▸ ACTION ITEM
When the line with "Add a new profile with plus button" turns up below, begin repeating exactly, and carry on through the line with "Task: Click the Current"; no pictures go into the copy.

▸ GIVEN DATA

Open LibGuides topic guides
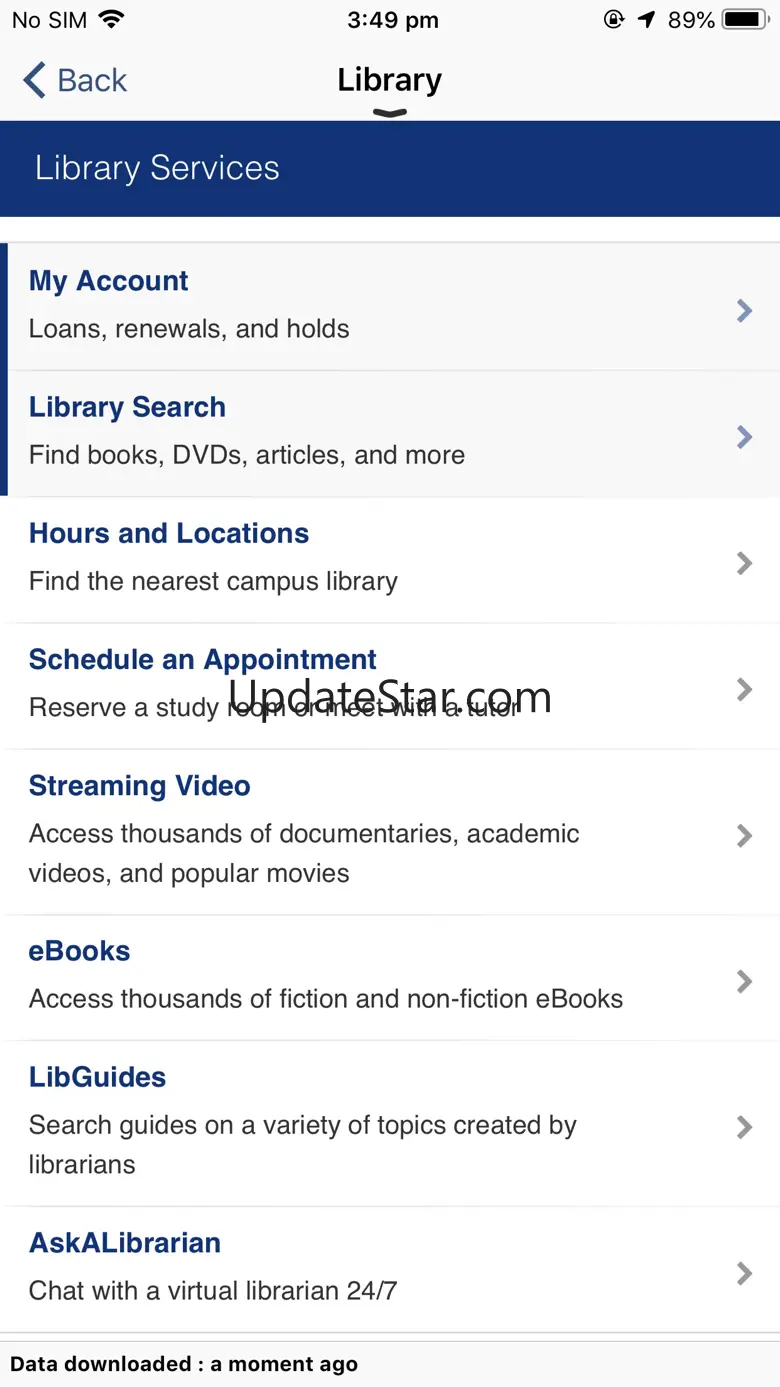 [390, 1123]

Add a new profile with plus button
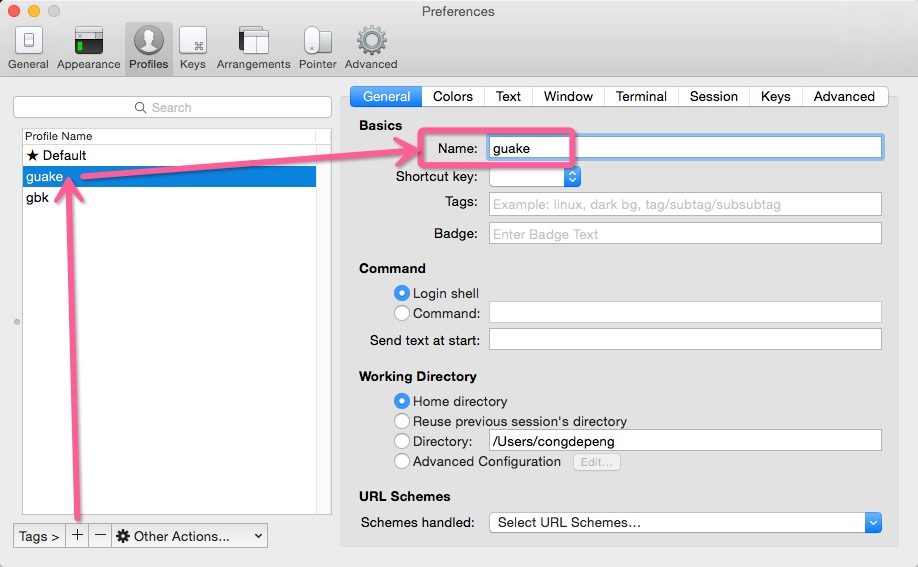77,535
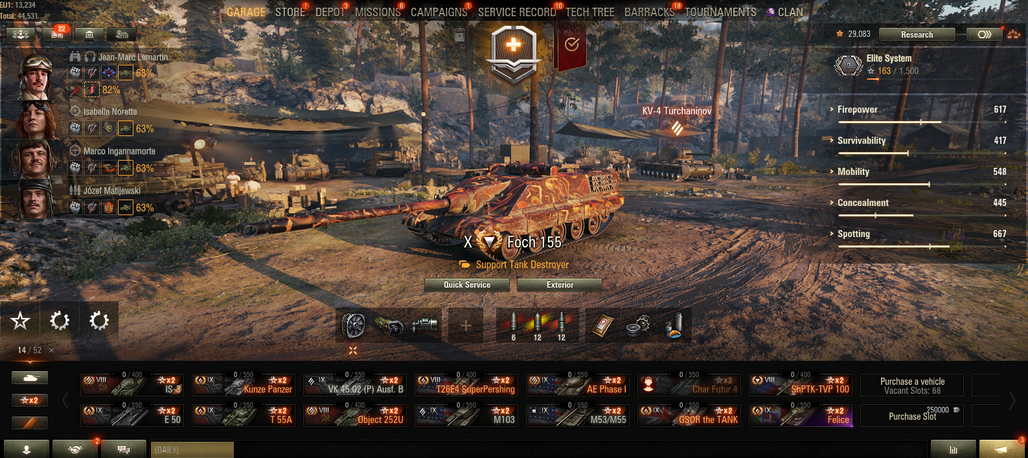The height and width of the screenshot is (458, 1028).
Task: Click the empty plus equipment slot
Action: [466, 325]
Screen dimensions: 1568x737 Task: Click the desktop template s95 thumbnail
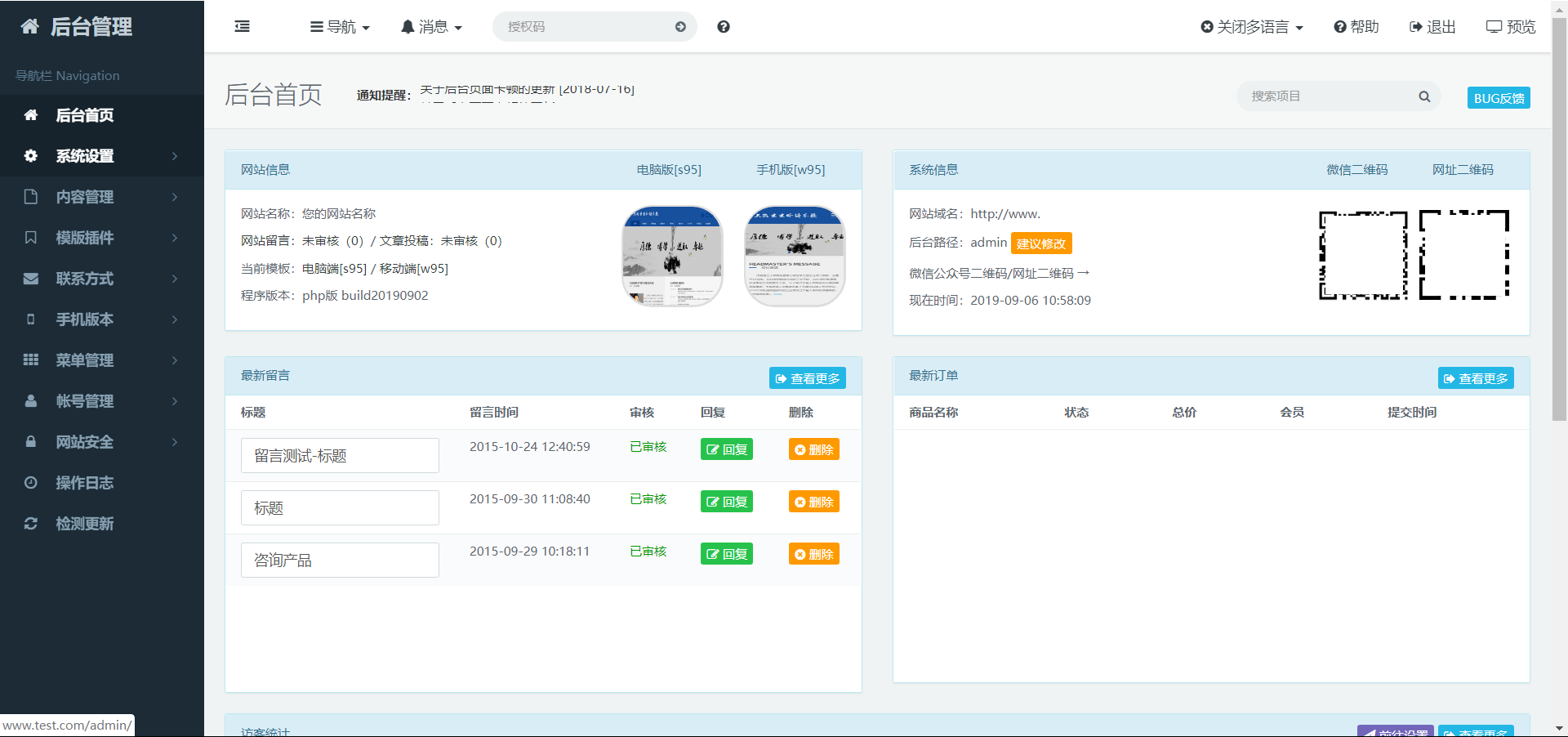coord(672,256)
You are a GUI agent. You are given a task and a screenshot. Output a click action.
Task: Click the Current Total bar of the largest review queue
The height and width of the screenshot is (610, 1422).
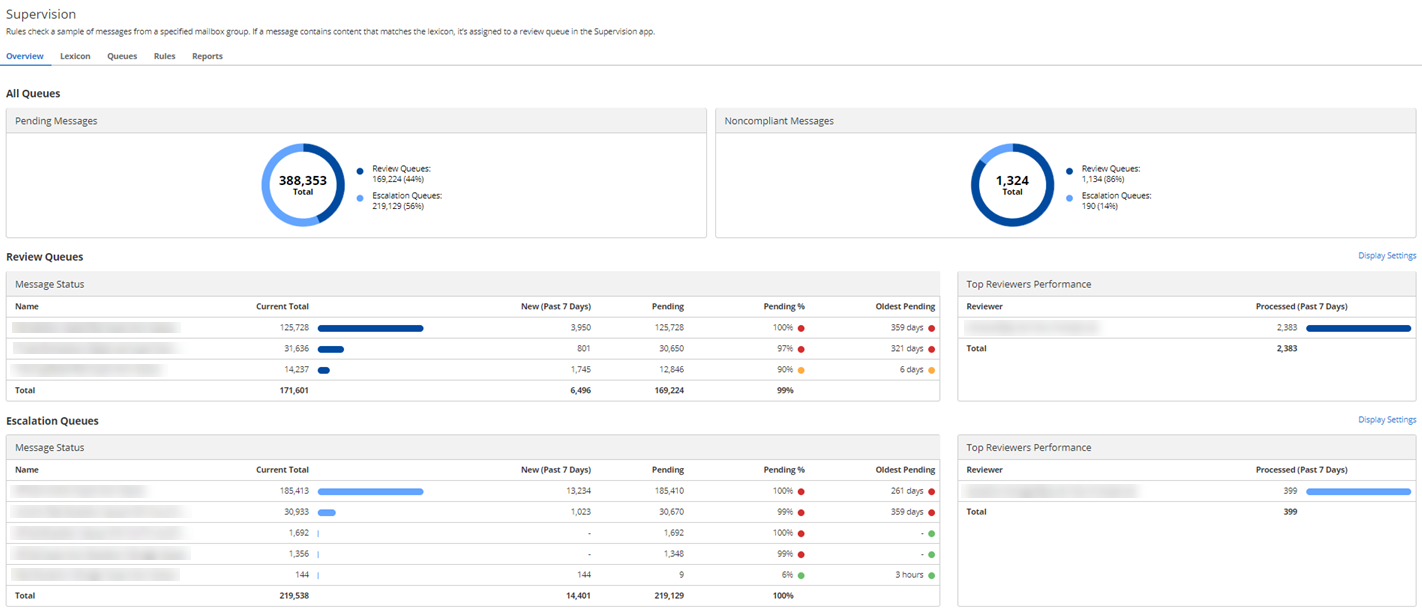(370, 328)
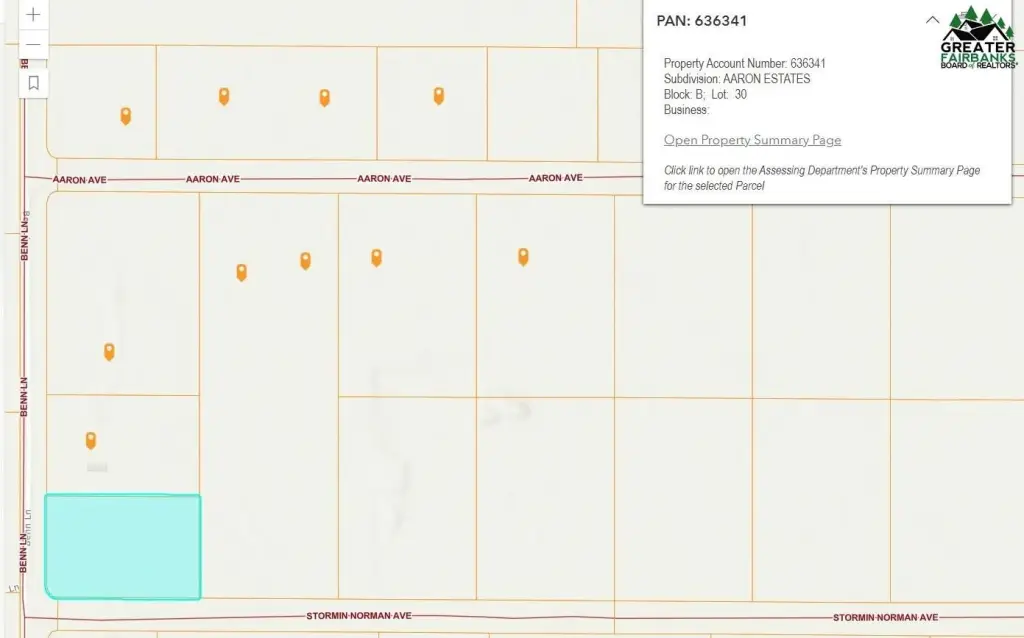Select the highlighted cyan parcel
Viewport: 1024px width, 638px height.
pyautogui.click(x=123, y=547)

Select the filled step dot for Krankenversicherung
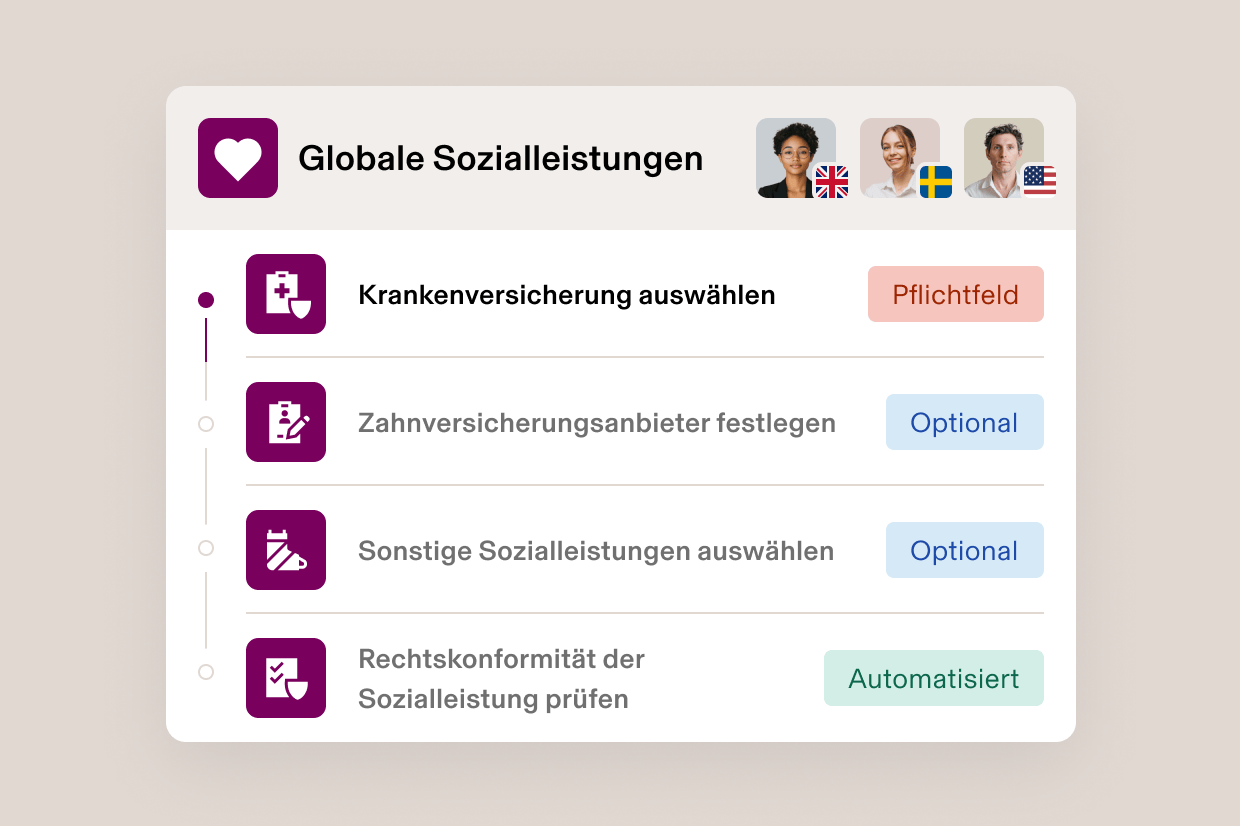206,299
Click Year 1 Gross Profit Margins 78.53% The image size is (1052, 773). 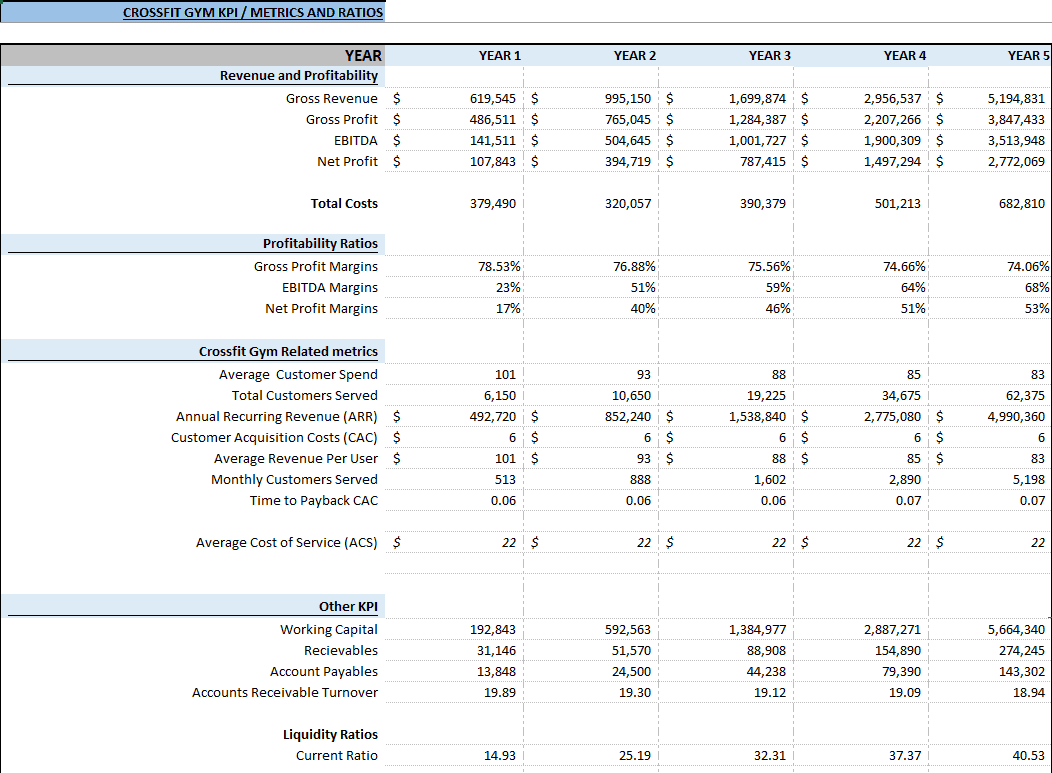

▸ RESULT OF THE EXERCISE
Add a new profile with plus button
77,535
The height and width of the screenshot is (458, 1028).
Task: Click the empty plus equipment slot
Action: [466, 325]
Screen dimensions: 1568x737 Task: Click the desktop template s95 thumbnail
coord(672,256)
You are a GUI agent. You are given a task and a screenshot. Output a click action.
Task: Click the Current Total bar of the largest review queue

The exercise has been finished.